Wasze wszystkie już szaleją?
 
Nie wiem jak można chcieć, żeby ktoś bliski był przy porodzie.
To nie wystarczy profesjonalna położna, której się zapłaci , która zareauje w każdej chwili, która może czasem poratować i skończyć tą męczarnie? Poród nie jest piękny, tylko pełen bólu, krwi, łez. Coś o czym większośc kobiet chciałoby zapomnieć. Nie wyobrażam sobie, żeby ktoś patrzył jak się męcze. I tak nie może nic zrobić, ja cierpię, a ta osoba w swojej bezradności jeszcze coś głupiego może zrobić. Wolałabym żeby moim oparciem była położna, której ufam, że "nie pozwoli mi krzywdy zrobić" niż najbliższy, któremu do końca życia śnić będą się drakońskie sceny porodu.
:szok: poród jest piękny!!!!!! mojemu mężowi nic sie po nocach nie śni. Wkońcu to facet do diabła, musi dźwignąć takie rzeczy po męsku. Pewnie, ze się męczyłam, zwłaszcza za pierwszym razem ale nie ryczalam, nie darłam się może i dlatego że on tam był i trochę nei chcialam z siebie pośmiewiska zrobić. Był przerażony ale sytuację, bo Kuba utknął an 2 godziny z połowa głowki na zewnątrz i nie można go bylo w żaden sposób wyciąggnąć a na wepchnięcie do środka już było za późno ale co ja tez byłam przerażona. TO nasze wspólne dziecko i urodziliśmy je razem. Nie wyobrażam sobie jak mąż mozę nie chcieć być przy porodzie. Pewno kobieta tez moze nei chcieć ale co ma zrobić? Facet zrobił to niech teraz weźmie życie za bary i zmierzy się z sytuacją. Wiem, ze mój mąz bardzo ceni sobie to, ze tam był, ze widzial jak jego jeden i drugi syn przychodza na świat, jak łapią pierwszy oddech. To on przecinał pępowinę i był mega dumny, on brał ode mnie dziekco i szedł z nim na pierwsze badanie i "wspierał" małego w pierwszych nieprzyjemnych chwilach - pomiary, pobranie krwi itd
a gdyby go nie było to przegapiłby np taki widok

no nie mówcie, ze nie jest piekny

fiore ja dobez zrozumiałem, ze nie chcesz karmić piersią? Moge spytac czemu?
 
Mysle, ze tak.
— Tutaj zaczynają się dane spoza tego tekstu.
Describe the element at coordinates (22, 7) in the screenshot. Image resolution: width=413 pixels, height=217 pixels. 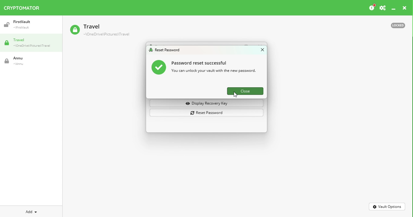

U mnie niestety brzucho tak czy siak duze, ale czuje mniejsze napiecie, odkad minal czas wzdec, mdlosci. Jesli jestes szczupla, to moze to byc nie tylko wrazenie, ale rzeczywista roznica w wygladzie :)
 
:szok: poród jest piękny!!!!!! mojemu mężowi nic sie po nocach nie śni. Wkońcu to facet do diabła, musi dźwignąć takie rzeczy po męsku. Pewnie, ze się męczyłam, zwłaszcza za pierwszym razem ale nie ryczalam, nie darłam się może i dlatego że on tam był i trochę nei chcialam z siebie pośmiewiska zrobić. Był przerażony ale sytuację, bo Kuba utknął an 2 godziny z połowa głowki na zewnątrz i nie można go bylo w żaden sposób wyciąggnąć a na wepchnięcie do środka już było za późno ale co ja tez byłam przerażona. TO nasze wspólne dziecko i urodziliśmy je razem. Nie wyobrażam sobie jak mąż mozę nie chcieć być przy porodzie. Pewno kobieta tez moze nei chcieć ale co ma zrobić? Facet zrobił to niech teraz weźmie życie za bary i zmierzy się z sytuacją. Wiem, ze mój mąz bardzo ceni sobie to, ze tam był, ze widzial jak jego jeden i drugi syn przychodza na świat, jak łapią pierwszy oddech. To on przecinał pępowinę i był mega dumny, on brał ode mnie dziekco i szedł z nim na pierwsze badanie i "wspierał" małego w pierwszych nieprzyjemnych chwilach - pomiary, pobranie krwi itd
a gdyby go nie było to przegapiłby np taki widok

no nie mówcie, ze nie jest piekny

fiore ja dobez zrozumiałem, ze nie chcesz karmić piersią? Moge spytac czemu?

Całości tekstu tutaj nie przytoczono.